Di Adriano Falanga
Decadenza, sfiducia, dimissioni. Quale delle tre? Quali delle seguenti azioni apriranno (il se è ancora d’obbligo) le porte alla elezioni anticipate del 2016, da Pasquale Aliberti invocate? Bisogna fare chiarezza, e capire, provando ad essere lineari, i concetti. Ammesso che la principale motivazione del primo cittadino è il desiderio di ripresentarsi al voto per un terzo (e forse quarto) mandato consecutivo, con una nuova coalizione – evitando il commissariamento – l’unica possibilità che la legge permette è la decadenza entro la metà del mandato. Da escludere le dimissioni e la sfiducia politica, perché entrambe comporterebbero il commissariamento e dunque l’impossibilità di mantenere in vita l’amministrazione guidata da un reggente (il vicesindaco). Visti i tempi necessari per la decadenza, salta subito all’occhio che occorre fare presto, entro settembre deve aprirsi il procedimento. Il Testo Unico Sull’Ordinamento degli Enti Locali (Tuel) prevede infatti una procedura complessa: tre consigli comunali consecutivi a distanza di venti giorni l’uno dall’altro, tre votazioni di incompatibilità. E’ richiesta la maggioranza dei consiglieri, e Aliberti potrebbe non averla, salvo assist (oramai sicuro) dell’opposizione. Sessanta giorni quindi sono necessari per arrivare alla decadenza, e questa dovrà essere pronunciata entro metà dicembre (termine ultimo di metà mandato) in quanto il sindaco è stato proclamato legalmente il 13 e ha giurato il 15 giugno 2013.

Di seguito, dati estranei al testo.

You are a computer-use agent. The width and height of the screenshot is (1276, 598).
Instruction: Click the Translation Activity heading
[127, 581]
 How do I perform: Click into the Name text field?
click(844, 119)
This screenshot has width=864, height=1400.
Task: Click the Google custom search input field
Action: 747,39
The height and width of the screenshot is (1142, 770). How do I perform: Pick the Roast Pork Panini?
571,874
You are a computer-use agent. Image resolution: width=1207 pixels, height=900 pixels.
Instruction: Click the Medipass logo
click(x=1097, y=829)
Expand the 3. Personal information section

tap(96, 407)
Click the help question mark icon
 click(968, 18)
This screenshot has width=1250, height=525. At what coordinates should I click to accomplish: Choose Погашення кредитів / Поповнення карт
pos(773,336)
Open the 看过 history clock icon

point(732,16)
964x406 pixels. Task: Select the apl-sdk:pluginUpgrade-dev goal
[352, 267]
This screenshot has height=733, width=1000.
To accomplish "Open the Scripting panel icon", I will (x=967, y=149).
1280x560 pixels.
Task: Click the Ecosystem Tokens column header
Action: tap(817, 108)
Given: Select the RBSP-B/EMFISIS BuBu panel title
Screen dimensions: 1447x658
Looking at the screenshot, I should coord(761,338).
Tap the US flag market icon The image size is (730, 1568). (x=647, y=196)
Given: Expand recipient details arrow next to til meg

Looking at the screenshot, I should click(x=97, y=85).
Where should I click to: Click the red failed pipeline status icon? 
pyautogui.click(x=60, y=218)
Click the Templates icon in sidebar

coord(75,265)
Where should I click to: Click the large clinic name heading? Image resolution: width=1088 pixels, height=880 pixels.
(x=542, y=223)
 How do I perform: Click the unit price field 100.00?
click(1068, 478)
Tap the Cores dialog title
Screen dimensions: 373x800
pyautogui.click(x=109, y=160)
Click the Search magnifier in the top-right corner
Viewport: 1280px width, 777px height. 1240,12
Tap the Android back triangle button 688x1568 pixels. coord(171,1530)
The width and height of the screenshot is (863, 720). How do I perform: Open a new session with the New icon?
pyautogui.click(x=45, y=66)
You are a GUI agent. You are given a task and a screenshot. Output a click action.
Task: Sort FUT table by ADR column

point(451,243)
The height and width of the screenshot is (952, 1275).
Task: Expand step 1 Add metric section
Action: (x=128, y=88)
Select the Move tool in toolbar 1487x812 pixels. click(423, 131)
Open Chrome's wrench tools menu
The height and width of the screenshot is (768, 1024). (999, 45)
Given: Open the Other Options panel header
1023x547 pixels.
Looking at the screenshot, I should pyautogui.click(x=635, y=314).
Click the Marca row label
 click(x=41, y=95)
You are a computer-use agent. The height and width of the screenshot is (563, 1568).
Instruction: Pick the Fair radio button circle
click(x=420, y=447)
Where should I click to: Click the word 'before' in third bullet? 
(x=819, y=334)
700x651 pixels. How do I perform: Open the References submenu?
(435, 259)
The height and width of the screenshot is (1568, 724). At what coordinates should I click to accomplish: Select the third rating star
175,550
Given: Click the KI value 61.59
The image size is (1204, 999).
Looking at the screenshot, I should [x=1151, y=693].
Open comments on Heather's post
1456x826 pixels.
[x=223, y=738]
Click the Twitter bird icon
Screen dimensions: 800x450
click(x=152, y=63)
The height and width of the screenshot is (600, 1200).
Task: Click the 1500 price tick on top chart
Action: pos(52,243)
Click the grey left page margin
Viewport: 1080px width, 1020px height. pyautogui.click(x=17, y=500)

E qui si apre l’incognita Pasquale Coppola. Il presidente del consiglio comunale ha, infatti, da statuto venti giorni di tempo per convocare l’assise. Se usati tutti, l’iter da sessanta passa a 80 giorni, e calendario alla mano, appare molto difficile riuscirci entro metà dicembre. E’ chiaro a questo punto che al primo cittadino, desideroso di ritornare al voto, resta molto poco tempo a disposizione per creare il presupposto utile ad aprire il complesso iter che porta all’incompatibilità. Diversamente gli toccherà dimettersi, ma non avrebbe senso, perché non potrebbe ricandidarsi. Ultima alternativa è continuare la consiliatura, così come vorrebbero gran parte dei suoi consiglieri comunali, in difficoltà con i propri elettori a spiegare il perché di questa intrigata manovra istituzionale. Ci sono ancora due anni e mezzo, perché ritornare al voto? Perché Aliberti non vuole godere del supporto di una fetta di minoranza bramosa di passare tra le sue fila (dopo l’isolamento di Pasquale Coppola, Pasquale Vitiello e Stefano Cirillo) e siccome la maggioranza non vuole cambiare gli assetti consiliari decisi dal voto, l’unica alternativa è una nuova consultazione popolare. Passando dalla decadenza, non dalle dimissioni.